The system is a Dual Proc Xeon with Hyperthreading (shows 4 CPUs) and has 4 GB of RAM.

[sal@buzzsaw conf]$ cat /proc/cpuinfo
vendor_id : GenuineIntel
cpu family : 15
model : 2
model name : Intel(R) Xeon(TM) CPU 2.40GHz
stepping : 5
cpu MHz : 2392.157
cache size : 512 KB

[sal@buzzsaw conf]$ cat /proc/meminfo
MemTotal: 4018884 kB
MemFree: 2360636 kB
I am currently at the kernel level:
Linux buzzsaw 2.6.18-ovz028stab039.1-smp #1 SMP Tue Jul 24 12:13:58 MSD 2007 i686 i686 i386 GNU/Linux
I have also tried:
vmlinuz-2.6.9-023stab032.1-smp and
vmlinuz-2.6.8-022stab078.14-smp

I am only running 5 VEs at this time. I have attached all the conf files if anyone is able to help. Should i disable hyperthreading? Is my openvz config overcommitted? Should i recompile the kernel from source rather then using binary RPM? I am basically at a lost, but my system is very unstable.

Also one quick question... should my 0.conf file be set to onboot="yes"?

thanks very much,

Adam Salowitz
  • Attachment: vzconfs.txt
    (Size: 11.26KB, Downloaded 219 times)
Re: OpenVZ strange lockups and reboots [message #15757 is a reply to message #15756] Fri, 10 August 2007 17:57 Go to previous messageGo to next message
rickb is currently offline  rickb
Messages: 368
Registered: October 2006
Senior Member
from my experience, the best way to troubleshoot this situation is to load up the netconsole module, and check the destination server when the server crashed for the oops. if there is no oops, its likely a hardware problem, check for overheating or just start swapping components.

Rick


-------------
Common Terms I post with: http://wiki.openvz.org/Category:Definitions

UBC. Learn it, love it, live it: http://wiki.openvz.org/Proc/user_beancounters
Re: OpenVZ strange lockups and reboots [message #15760 is a reply to message #15757] Sat, 11 August 2007 03:35 Go to previous messageGo to next message
newwave is currently offline  newwave
Messages: 3
Registered: August 2007
Junior Member
Thanks for the idea.
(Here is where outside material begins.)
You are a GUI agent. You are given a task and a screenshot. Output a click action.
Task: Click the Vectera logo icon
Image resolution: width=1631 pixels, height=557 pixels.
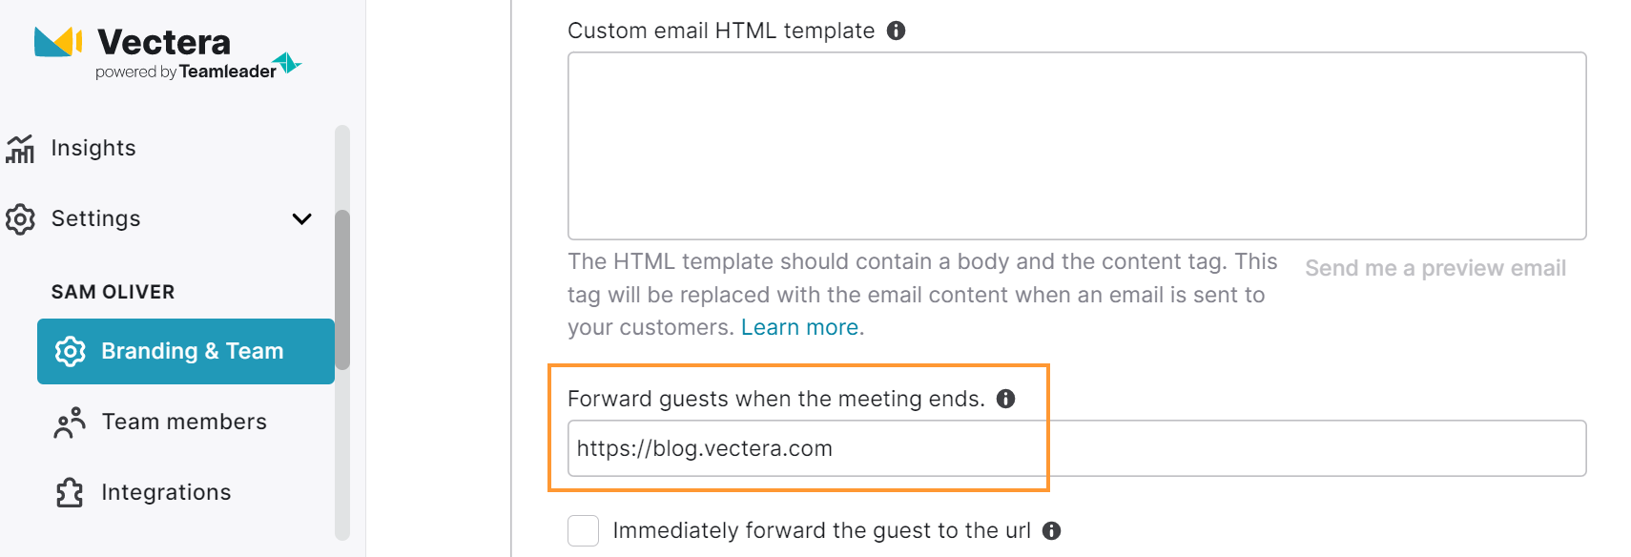pyautogui.click(x=57, y=42)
I have never used netconsole but heard good things about it. I loaded it but I am not sure it is working. I am not seeing any kernel messages from boot when i put the following in /etc/rc.d/rc.sysinit (on a test system):

echo -n netconsole
/sbin/modprobe netconsole netconsole=4444@192.168.0.200/eth0,6666@192.168.0.66/00:D0:B7:46:BC:DA

I have 192.168.0.66 listening with "netcat -l -p 6666 -u". netconsole is showing on 192.168.0.200 with lsmod.

My test system is at home. The hardware node with the problem is actaully over 2000 miles away, so swapping hardware is not really an option :-\ On the hardware with the lockup issue, i just ran

sudo modprobe netconsole netconsole=4444@x.x.x.228/eth0,6666@x.x.x.128/00:0A:95:84:93:A2

and it shows up in lsmod but i haven't seen any kernel messages as of yet. Now i just wait for another lockup.

My question is, will netconsole work over the WAN? I don't have another box in that data center.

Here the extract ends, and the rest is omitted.